Two pieces on Meryl from the Guardian as Mamma Mia! is opening there this weekend. (I saw it last night, corny, hysterical and fun- fuller assessment to come)
She attributes the strong roles she's landed in the last decade to the rise of female executives such as Amy Pascal and Sherry Lansing. With male executives, she says, they don't employ older women 'because they don't want to see their first wife in a movie'. Super trouper of the silver screen (The Guardian)
But why did she accept the role? "It's a requirement of popular culture that you strike an ironic distance. This doesn't. It's a film about women and their whole experiences being hopeful and youthful and older and suffering the regrets that you have over a long life. It's visceral and I love that."
What happened to all those strong celluloid women? "It's a very big question," says Streep. "Women's real change in our society has been disruptive, but feels evolutionarily necessary. So now 60% of the kids in college are women. More than 50% of medical students are women. They're not at the top in government and business, but there is real change and I think that has terrified everybody. It's terrified men and it's terrified women." As a result, she thinks, "women have performed a compensatory step back". Streep starts imagining out loud what the women who have made that step back tell themselves. "'I won't be sexy if I'm this - even though I want to be paid an equal amount, I still want to appear sexy, I still want to appear fragile, so I'll lose weight.' That's my theory about what women are doing anyway."
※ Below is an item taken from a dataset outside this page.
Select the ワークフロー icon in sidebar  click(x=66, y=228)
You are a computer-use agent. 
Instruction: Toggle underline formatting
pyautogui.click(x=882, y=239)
How does this theory play out in Hollywood? "Before the war," says Streep, "there were strong women in cinema played by women like Barbara Stanwyck, Hepburn and Crawford, who were allowed to be strong and dominate movies because they were in no way a threat. In the real world, the characters they played were a fantasy. Basically, women were at home. When the second world war - in which women had been working and liked working - was over, in the 50s, suddenly there was Marilyn Monroe, Jill St John and Brigitte Bardot because women could not be seen as strong any more. And that was because, in the real world, it was no longer just a fantasy that there were strong women."
But why did the era of the 70s and 80s, when there were once more strong roles for women in Hollywood, come to an end? I can understand why men might be terrified of strong women, but why would women find them frightening too? "Because," says Streep, "women want to be with men." She starts to laugh and shrugs as if to say - it happens. "You're so slow!"